#### SOURCE DOCUMENT:
******

Get widget
Showing posts with label dogs. Show all posts
Showing posts with label dogs. Show all posts

Monday, June 15, 2015

5 ways a dog helped my kids

When I first got our puppy, Fletch, I was told in no uncertain terms by someone that it would be a huge mistake, that we weren't prepared to be pet owners and that my kids would literally kill the dog. (I swear.) Not only has that not happened, but I can say with authority that having this puppy has really helped the mood of our household overall, not least because he's there for my kids in a myriad of ways only a dog could be.

1) He will always play with them.

Mom working on the computer again and can only make bracelets with the kids for ten minutes? Don't worry! Fletch is there with a ball to help them out of their doldrums.


2) He takes the blame.

I don't know how many times missing shoes, broken toys and huge messes have been blamed on this little guy. We always laugh about it, because it probably wasn't Fletch who forgot to flush the potty after all.



3) He's always there for them.

My kids are really sensitive, so when they have to be reprimanded, they take it hard (for like a second before they go right back to misbehaving again). But nothing in the world is better than a live snuggle buddy who loves you no matter what when you're feeling down.



4) He LOVES them so hard.

Every morning when they wake up, he'll spend a half hour celebrating this momentous occasion. When they come home after being away, or even if they just come inside after playing outside for a bit, all bets are off for ten minutes while he licks them to death and wags his tail ecstatically. He does not hide his emotions, and his emotions are OMG YOU ARE BACK I HAVE MISSED YOU SO MUCH LET ME LOVE YOU RIGHT NOW I CANNOT HANDLE THIS. They love it and need it in their lives.



5) He gives them something to take care of.

They worry over him, and take charge of him as if he were their own kid. They help feed him and give him water and take him outside and make sure he's feeling happy all the time. This has the added benefit of them realizing that the sun doesn't rise and set on their faces alone. With a smaller thing in their lives, they see that they might not be the end-all be-all forever for everyone, and that other things may also need our compassion and strength. It's helping them (slooooowly) become big girls.




Fletch has been the perfect addition to this family. Absolutely.








Monday, February 16, 2015

Puppy Adolescence

So, we have this puppy, and so far he's been great. He listens pretty well, and is cute and well-behaved.



Well, until a few days ago.

Suddenly, the dog I had almost finished house-training, to the point where he would whine and scratch at the door if he had to go out, was not only going in the house by accident, but seeking out opportunity to do it on purpose. Refusing to go outside, in fact, then peeing as soon as we came in.

******

#### DATA SECTION:
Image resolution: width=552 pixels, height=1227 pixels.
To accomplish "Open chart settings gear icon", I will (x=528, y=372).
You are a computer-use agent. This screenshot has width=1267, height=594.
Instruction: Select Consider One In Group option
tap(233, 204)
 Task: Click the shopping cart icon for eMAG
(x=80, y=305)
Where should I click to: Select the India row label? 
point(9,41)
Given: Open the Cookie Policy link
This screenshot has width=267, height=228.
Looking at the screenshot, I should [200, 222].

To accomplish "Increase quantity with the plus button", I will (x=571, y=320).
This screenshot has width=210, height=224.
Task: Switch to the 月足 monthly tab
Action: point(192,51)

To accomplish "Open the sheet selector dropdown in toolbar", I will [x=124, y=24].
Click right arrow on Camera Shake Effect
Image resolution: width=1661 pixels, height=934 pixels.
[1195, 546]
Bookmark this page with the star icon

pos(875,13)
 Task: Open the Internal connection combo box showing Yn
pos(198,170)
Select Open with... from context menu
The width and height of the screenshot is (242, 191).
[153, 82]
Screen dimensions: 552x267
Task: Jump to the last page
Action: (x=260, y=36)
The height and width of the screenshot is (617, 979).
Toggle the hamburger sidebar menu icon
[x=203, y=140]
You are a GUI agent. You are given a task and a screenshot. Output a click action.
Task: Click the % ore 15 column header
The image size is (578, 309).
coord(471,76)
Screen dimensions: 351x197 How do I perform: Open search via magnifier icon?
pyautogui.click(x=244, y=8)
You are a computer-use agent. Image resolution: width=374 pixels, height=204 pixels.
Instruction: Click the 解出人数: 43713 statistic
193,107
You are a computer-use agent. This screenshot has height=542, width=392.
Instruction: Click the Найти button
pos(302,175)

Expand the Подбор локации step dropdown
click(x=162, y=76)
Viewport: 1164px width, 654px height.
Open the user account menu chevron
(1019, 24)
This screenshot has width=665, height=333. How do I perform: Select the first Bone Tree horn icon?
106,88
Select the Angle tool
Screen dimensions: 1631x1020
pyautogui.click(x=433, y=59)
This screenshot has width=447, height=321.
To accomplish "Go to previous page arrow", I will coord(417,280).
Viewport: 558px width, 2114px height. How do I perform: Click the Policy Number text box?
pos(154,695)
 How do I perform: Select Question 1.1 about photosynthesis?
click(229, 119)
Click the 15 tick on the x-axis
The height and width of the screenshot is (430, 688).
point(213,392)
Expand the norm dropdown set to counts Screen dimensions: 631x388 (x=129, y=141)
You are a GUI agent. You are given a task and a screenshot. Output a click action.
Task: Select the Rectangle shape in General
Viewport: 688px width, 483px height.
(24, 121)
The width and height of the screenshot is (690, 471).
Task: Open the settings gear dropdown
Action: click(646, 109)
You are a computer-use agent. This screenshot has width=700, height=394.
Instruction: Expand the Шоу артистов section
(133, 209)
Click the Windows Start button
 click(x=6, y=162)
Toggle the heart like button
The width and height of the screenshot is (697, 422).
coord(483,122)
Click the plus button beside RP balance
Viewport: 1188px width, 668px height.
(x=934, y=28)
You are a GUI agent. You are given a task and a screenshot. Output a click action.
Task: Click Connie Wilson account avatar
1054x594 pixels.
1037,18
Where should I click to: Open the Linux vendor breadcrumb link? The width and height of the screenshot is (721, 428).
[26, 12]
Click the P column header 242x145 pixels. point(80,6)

******

#### DIRECTIONS FOR THIS TASK:
According to the blog post about the puppy, how long does the dog spend celebrating each morning when the kids wake up? Rely only on the blog post about the puppy, not on the items.

#### EXERCISE SOLUTION:
A half hour.